*RECORDS FOR THIS TASK*:
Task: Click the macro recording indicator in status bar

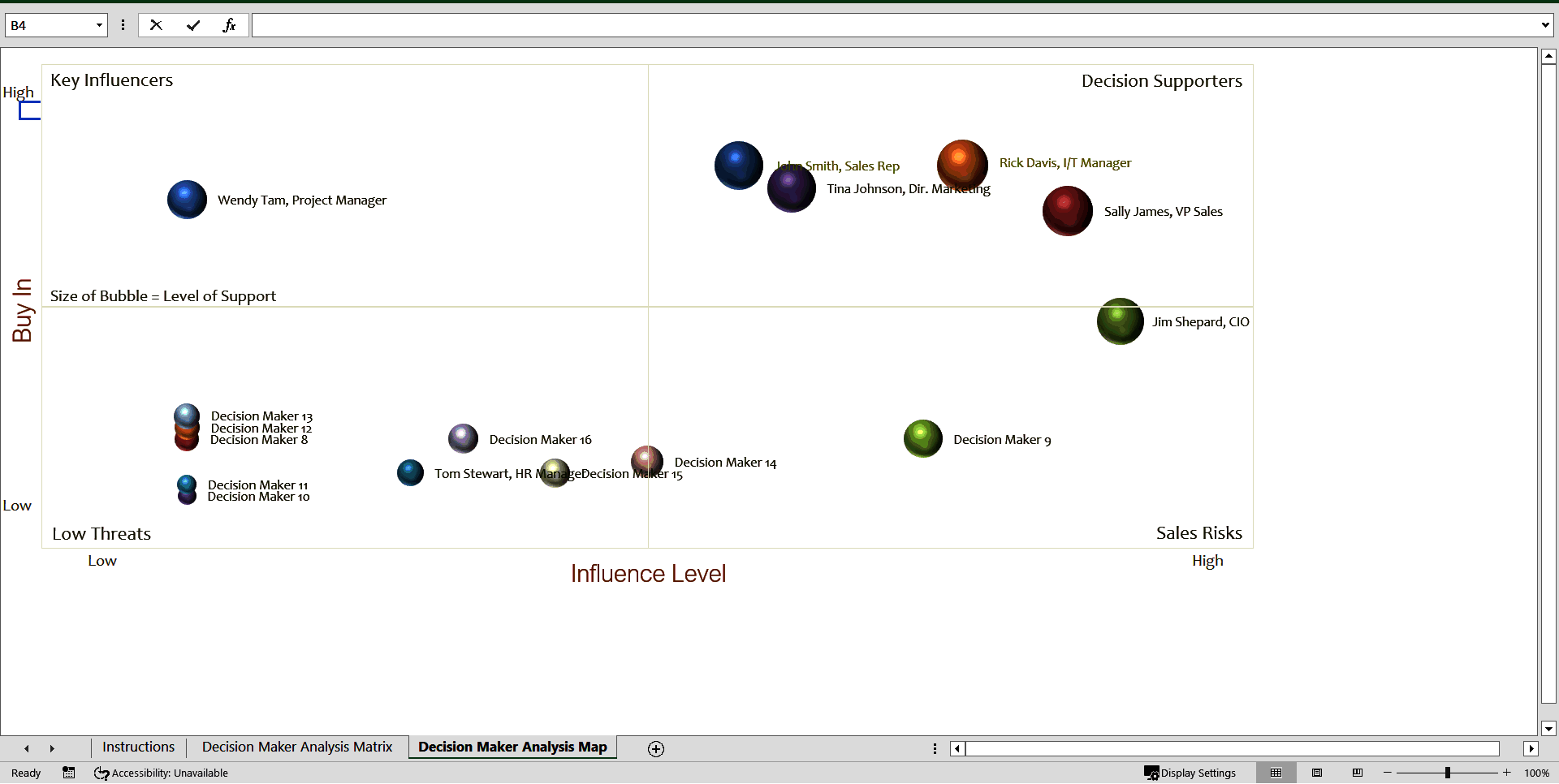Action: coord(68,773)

--

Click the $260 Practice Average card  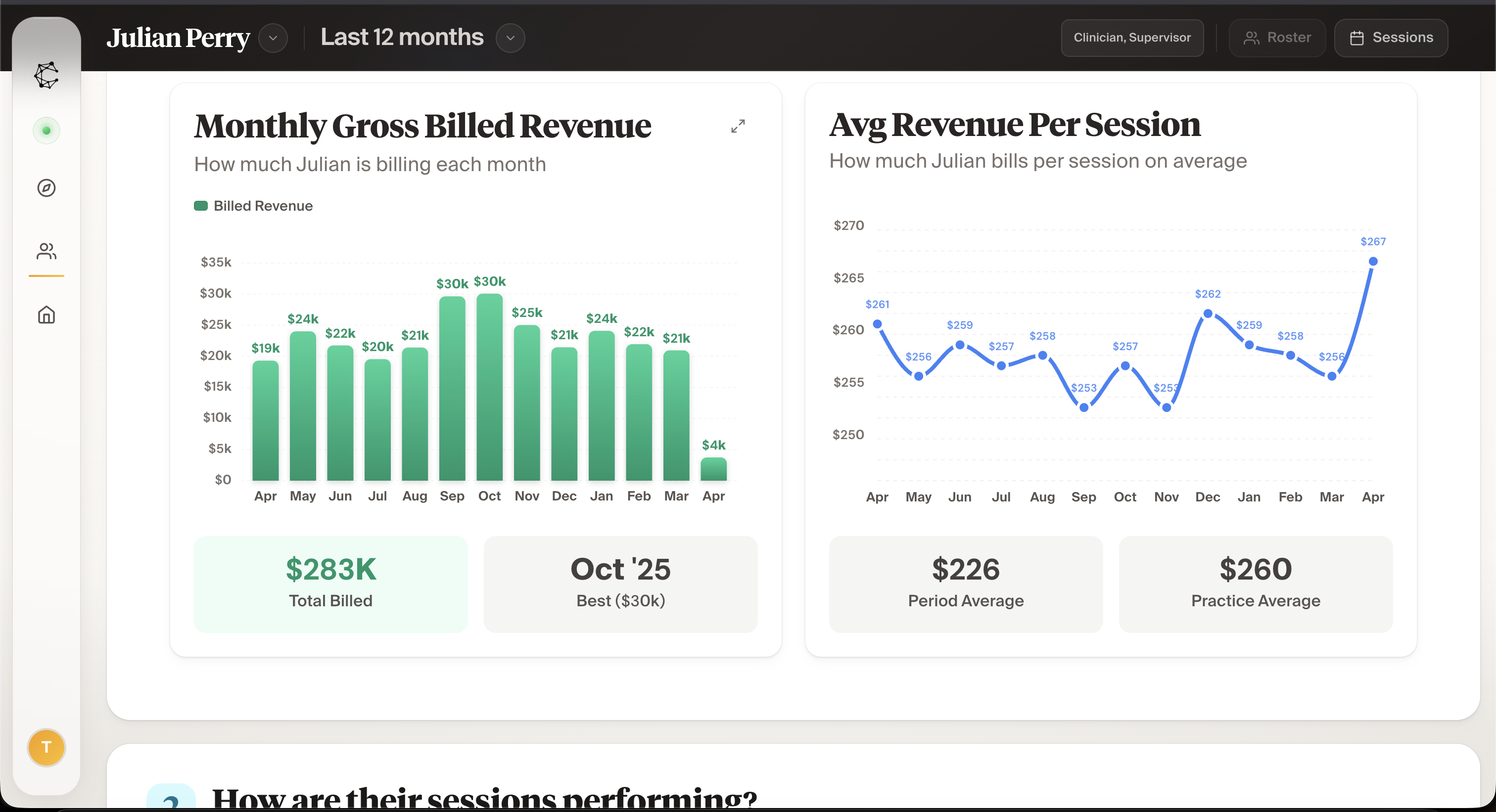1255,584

* * *

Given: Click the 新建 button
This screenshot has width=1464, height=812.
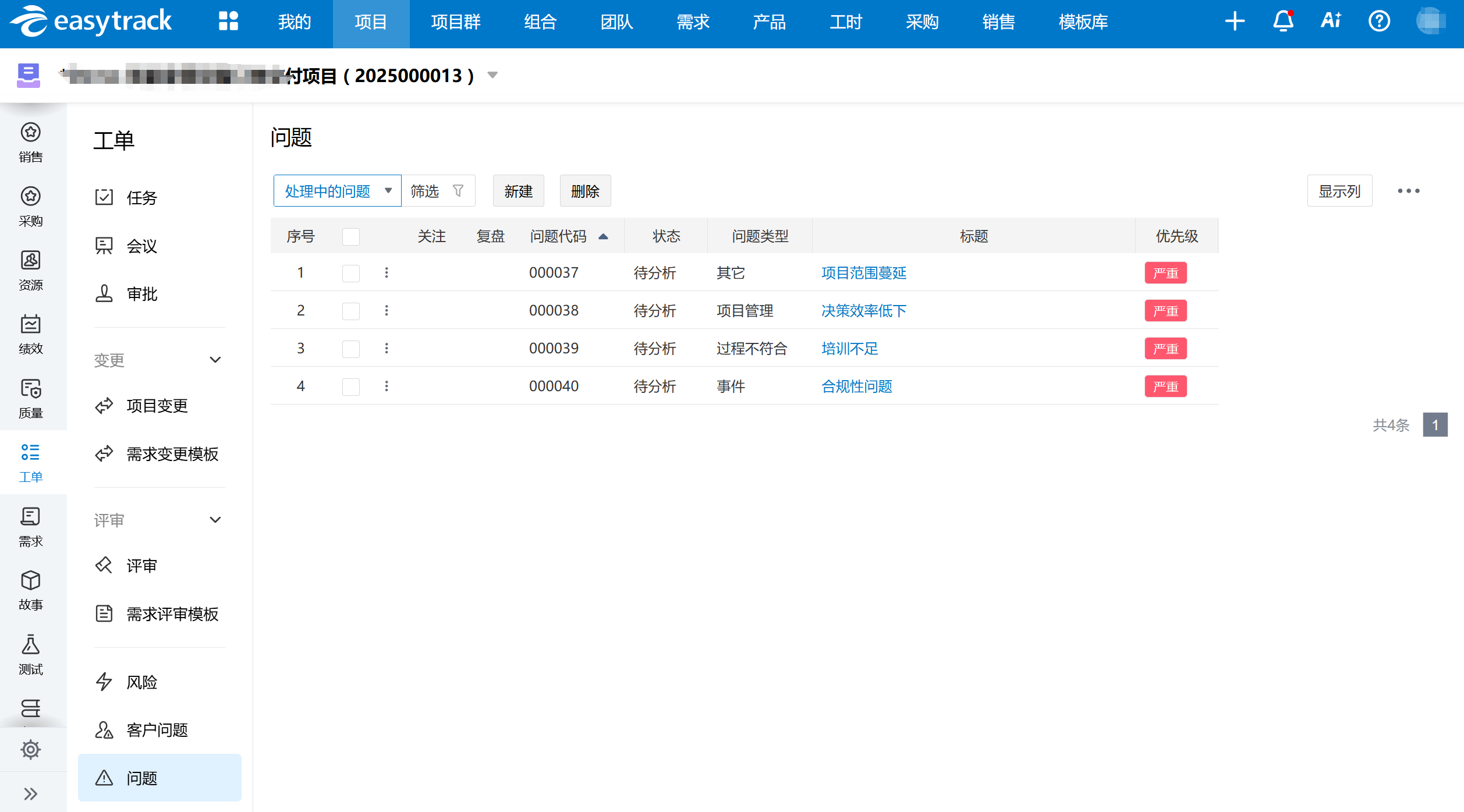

*EXERCISE DIRECTIONS*: One stretch of the lines above is wanted, from the line that contains "Given: Click the 新建 button" through the line that contains "This screenshot has width=1464, height=812.". Output it exactly.

*EXERCISE RESULT*:
Given: Click the 新建 button
This screenshot has width=1464, height=812.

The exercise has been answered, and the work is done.